The concern here, of course, is that if you are later selected to answer an OPM Medical Questionnaire asking you to re-establish your medical disability for continuation of your disability annuity some years later, that you make certain that you answer such a Medical Questionnaire based upon that very medical condition upon which you were approved. This is obviously important. Some have questioned whether or not you can appeal the approval letter based upon the fact that you believe OPM should have approved you based upon a different medical condition. In my view, this is not an appealable issue, and if you question OPM as to whether they should have considered you disabled based upon another medical condition, you may be in greater danger by OPM reversing themselves based upon a re-review of your case. It is best to leave “well enough alone”. Accept the approval letter based upon the identified medical condition, and inform your treating doctor that you may need his input in the future — to address that very medical condition for which you were approved.

Sincerely,

Robert R. McGill, Esquire

OPM Disability Retirement: Connecting the Dots

Care at every step of the way in preparing an OPM disability retirement application is the key to winning. The metaphorical “dots” that need to be created and connected, will ensure that each aspect of a disability retirement claim is not seen as independent entities, but a part of a larger whole.

When an individual is unrepresented, there is a tendency in filling out the multiple forms that each form is a separate piece of information. That is an incorrect approach to take. What results from such an approach is why certain cases end up at the Merit Systems Protection Board, where the Board has to figure out whether they can accept a medical condition that the applicant failed to list or identify in the original application; or whether the connection to an essential job element was properly made.
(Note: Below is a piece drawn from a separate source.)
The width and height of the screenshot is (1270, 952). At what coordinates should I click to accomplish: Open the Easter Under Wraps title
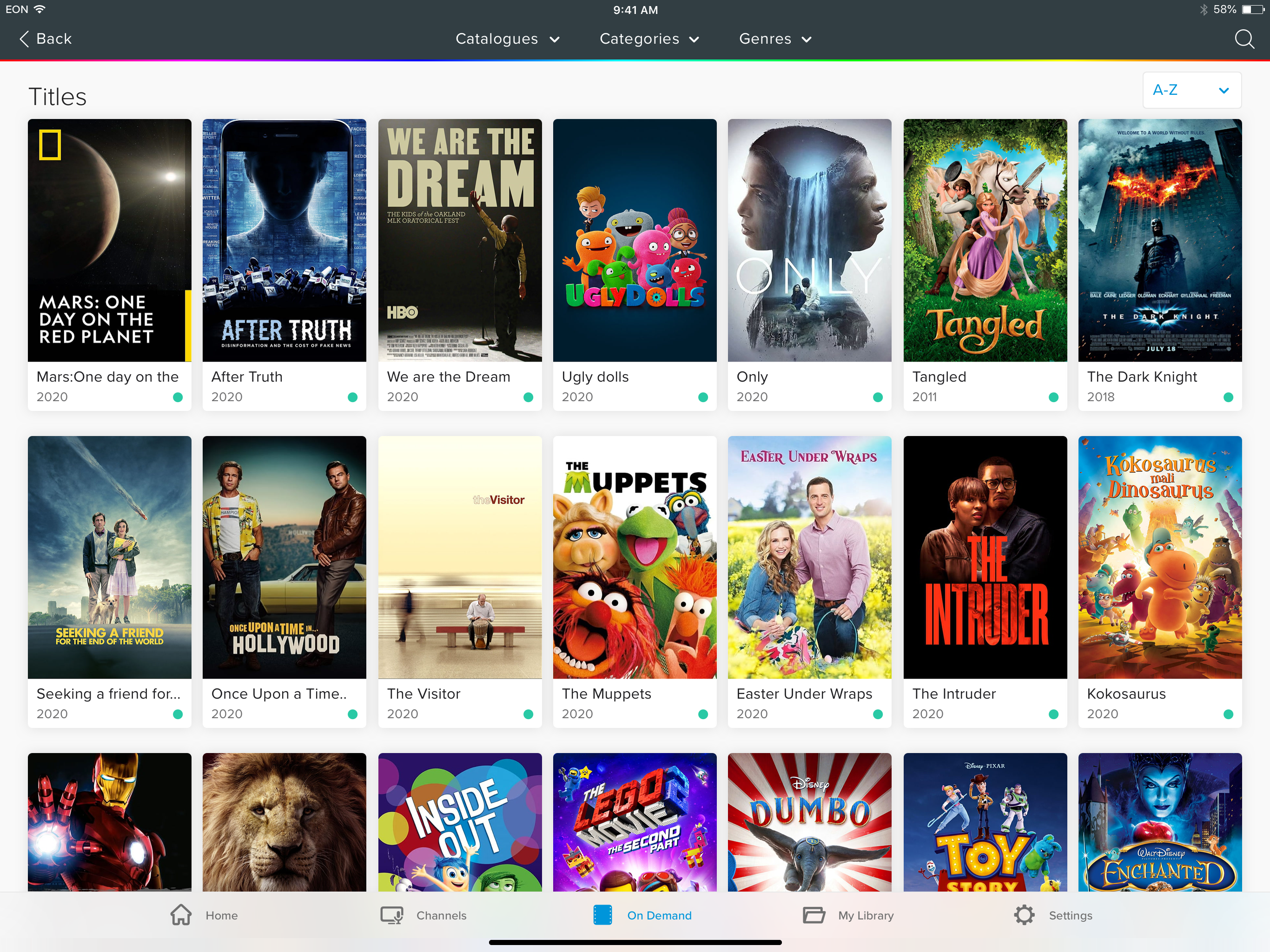click(x=804, y=694)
While it is true that the Board engages in “de novo” consideration of a disability retirement eligibility issue, their jurisdiction is nevertheless limited by the substantive conditions which are identified in the original application. Thus, for instance, in writing up the Applicant’s Statement of Disability, it is wise to coordinate it by reviewing the medical documentation; when writing up the impact of the medical condition upon the essential elements of one’s job, it is wise to concurrently review one’s official job description. While preparing a Federal Disability Retirement application in a disjointed, independent approach, you are in danger of missing an essential dot; by seeing the inter-dependency of each part of the application, you stand a greater chance of not having to go before the MSPB to test whether they can even listen to your case. Disability retirement applications must be approached in this “wholistic” methodology; that is ultimately the “winning” approach, where all of the dots have been connected.